India's economy remained resilient in April despite growing global uncertainties linked to the West Asia conflict, according to the latest monthly bulletin released by the Reserve Bank of India. The central bank said industrial and services activity continued to show strength across several sectors, while early Q4 results of listed private non-financial companies reflected double-digit growth in aggregate sales and operating profits compared to the previous quarter.
The bulletin highlighted that the agriculture sector benefited from above-normal pre-monsoon rainfall and adequate reservoir storage, supporting rapid summer sowing. However, risks remain from unseasonal rainfall and rising minimum temperatures that could affect the harvesting of remaining rabi crops. Public foodgrain stocks also remain comfortably above buffer norms, ensuring food security.
On the external front, net foreign direct investment stayed positive for the second straight month in March, although foreign portfolio investors continued to remain net sellers in April and May, albeit at a slower pace. Retail inflation rose to 3.5 per cent in April, mainly due to higher food prices, while core inflation remained stable, indicating limited pass-through of input costs so far.
The RBI noted that the ongoing conflict in West Asia continues to pressure commodity markets, supply chains and global trade flows, adding volatility to financial markets. Still, India has entered this uncertain phase from a position of macroeconomic strength, with domestic demand remaining the primary driver of growth.
Amid concerns over the rupee's sharp decline and rising crude oil prices, the RBI is reportedly unlikely to aggressively raise interest rates solely to defend the currency, according to a Reuters report citing sources familiar with the central bank's thinking. Instead, policymakers are expected to prioritise inflation management and broader economic stability.
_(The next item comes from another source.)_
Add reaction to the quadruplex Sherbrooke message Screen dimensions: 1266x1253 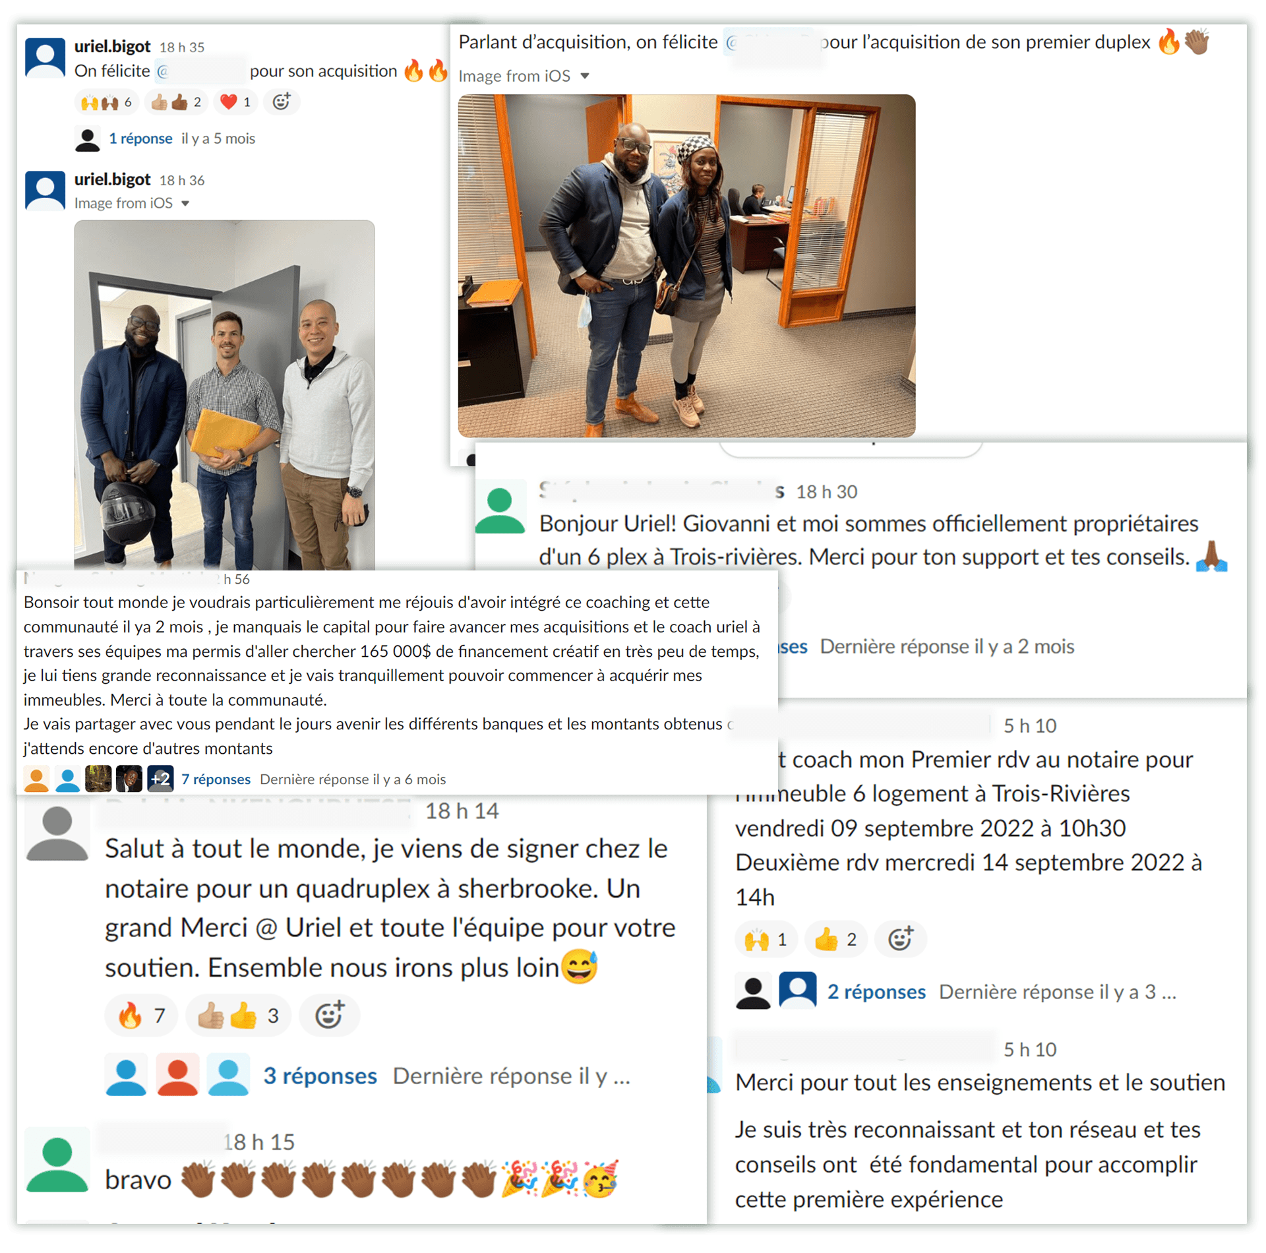pyautogui.click(x=329, y=1016)
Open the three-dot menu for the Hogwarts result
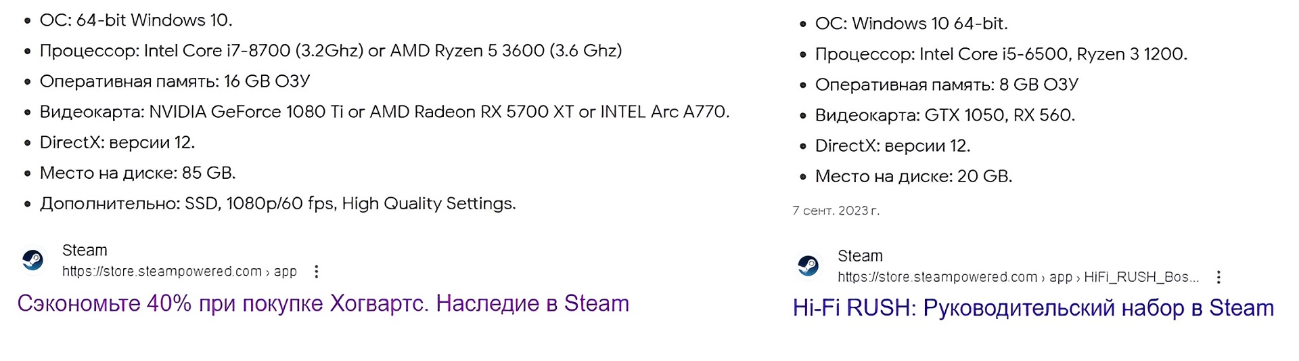Image resolution: width=1299 pixels, height=361 pixels. pos(316,272)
The report said the RBI believes inflation β rather than the rupee's exchange rate β should guide monetary policy decisions. Although the rupee has weakened significantly against the US dollar due to the global oil shock triggered by the Iran conflict, inflation remains within the RBI's 2-6 per cent tolerance band. Consumer price inflation stood at 3.48 per cent in April, though officials expect it could move closer to 5 per cent because of rising imported inflation pressures from expensive crude oil.
Sources quoted in the report suggested that sharp rate hikes could hurt economic growth without substantially stabilising the rupee. Instead, the RBI is likely to rely on alternative tools such as dollar sales, liquidity measures, tax changes for debt investors and special deposit schemes for NRIs to manage currency volatility.
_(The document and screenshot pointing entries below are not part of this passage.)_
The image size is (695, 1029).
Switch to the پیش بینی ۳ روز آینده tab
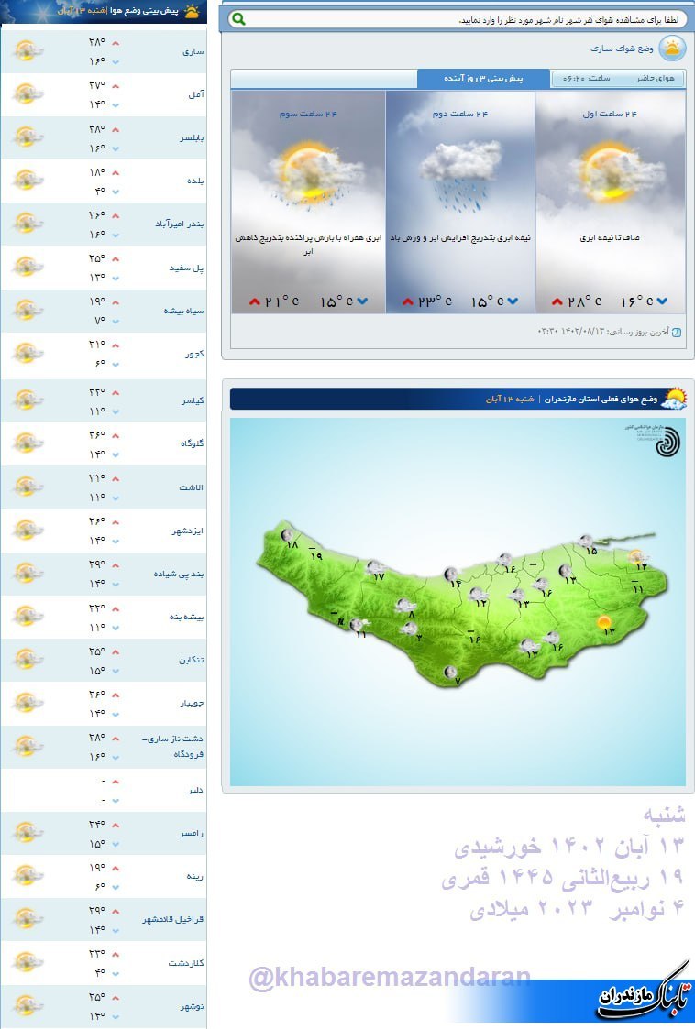click(x=483, y=79)
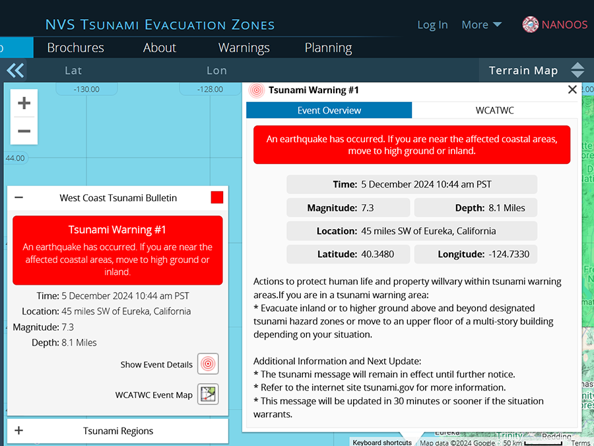This screenshot has height=446, width=594.
Task: Collapse the left sidebar with double chevron
Action: pyautogui.click(x=15, y=71)
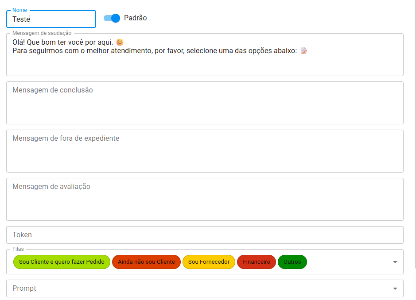Click the 'Olá! Que bom ter você' greeting line
The height and width of the screenshot is (300, 416).
[x=63, y=42]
Markets, however, continue to price in the possibility of future rate hikes. Interest-rate swap markets currently expect at least 40 basis points of hikes over the next three months and more than 100 basis points over the next year. Several global institutions, including Standard Chartered, have also projected rate hikes amid concerns over inflation and the weakening rupee.
The rupee has remained under pressure as crude oil prices surged above $100 per barrel during the Iran conflict. The currency recently touched a record low near 96.96 against the US dollar after losing around 2.5 per cent over a nine-day losing streak. Since the conflict began in late February, the rupee has weakened nearly 6 per cent.
Despite concerns over the symbolic Rs 100-per-dollar mark, several economists have argued that policymakers should focus more on inflation, employment and economic growth. Former IMF Deputy Managing Director Gita Gopinath recently said the actual exchange-rate level matters less than its broader impact on jobs, inflation and output. Former NITI Aayog Vice Chairman Arvind Panagariya has similarly cautioned against obsessing over the rupee crossing the 100 mark.